Is there a way to tell either of those commands to treat newlines like characters and the entire string as one entity?
awk
to the rescue!
awk 'NR>1'
of course you can do the same with tail -n +2
or sed 1d
as well.
You can probably use the substitution modifier (see parameter expansion and ANSI C quoting in the Bash manual):
$ text=$'\n1\t2\t3\t4\t5\n6\t7\t8\t9\t0'
$ echo "$text"
1 2 3 4 5
6 7 8 9 0
$ echo "${text/$'\n'/}"
1 2 3 4 5
6 7 8 9 0
$
It replaces the first newline with nothing, as requested.
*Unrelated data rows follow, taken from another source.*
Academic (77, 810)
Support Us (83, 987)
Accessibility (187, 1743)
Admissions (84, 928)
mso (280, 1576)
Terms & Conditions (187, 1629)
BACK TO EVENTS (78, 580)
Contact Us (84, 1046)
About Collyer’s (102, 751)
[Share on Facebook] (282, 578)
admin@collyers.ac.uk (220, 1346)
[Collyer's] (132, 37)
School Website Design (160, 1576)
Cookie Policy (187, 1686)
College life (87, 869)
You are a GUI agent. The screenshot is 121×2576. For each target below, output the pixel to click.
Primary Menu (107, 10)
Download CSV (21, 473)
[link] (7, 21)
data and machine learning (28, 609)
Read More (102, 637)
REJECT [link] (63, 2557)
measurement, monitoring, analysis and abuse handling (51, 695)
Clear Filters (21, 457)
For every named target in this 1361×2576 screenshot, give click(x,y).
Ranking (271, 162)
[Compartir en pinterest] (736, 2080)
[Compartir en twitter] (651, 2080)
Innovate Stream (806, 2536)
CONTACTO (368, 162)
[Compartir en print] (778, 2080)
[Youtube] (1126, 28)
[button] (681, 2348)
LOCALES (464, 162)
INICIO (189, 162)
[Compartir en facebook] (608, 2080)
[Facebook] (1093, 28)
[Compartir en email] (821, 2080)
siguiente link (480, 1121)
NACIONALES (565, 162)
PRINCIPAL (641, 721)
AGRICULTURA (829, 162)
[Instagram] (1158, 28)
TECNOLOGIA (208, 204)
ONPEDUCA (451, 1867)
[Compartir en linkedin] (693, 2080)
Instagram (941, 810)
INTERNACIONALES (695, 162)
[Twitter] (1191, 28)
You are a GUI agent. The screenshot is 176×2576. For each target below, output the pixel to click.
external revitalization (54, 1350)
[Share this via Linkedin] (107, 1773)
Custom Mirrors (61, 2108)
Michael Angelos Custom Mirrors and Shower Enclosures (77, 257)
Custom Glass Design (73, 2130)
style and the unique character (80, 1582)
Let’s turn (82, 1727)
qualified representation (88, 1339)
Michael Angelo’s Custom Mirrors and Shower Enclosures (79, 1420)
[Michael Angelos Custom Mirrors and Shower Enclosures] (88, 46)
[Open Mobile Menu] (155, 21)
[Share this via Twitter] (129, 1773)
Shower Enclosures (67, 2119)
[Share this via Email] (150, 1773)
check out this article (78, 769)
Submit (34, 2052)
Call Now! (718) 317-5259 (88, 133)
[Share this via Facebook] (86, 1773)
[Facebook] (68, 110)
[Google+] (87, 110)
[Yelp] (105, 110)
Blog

However, note that it is not anchored to the first character:
$ alt="${text/$'\n'/}"
$ echo "${alt/$'\n'/}"
1 2 3 4 56 7 8 9 0
$
Using a caret ^
before the newline doesn't help — it just means there's no match.
As pointed out by rici in the comments , if you read the manual page I referenced, you can find how to anchor the pattern at the start with a #
prefix:
$ echo "${text/#$'\n'/}"
1 2 3 4 5
6 7 8 9 0
$ echo "${alt/#$'\n'/}"
1 2 3 4 5
6 7 8 9 0
$
The notation bears no obvious resemblance to other regex systems; you just have to know it.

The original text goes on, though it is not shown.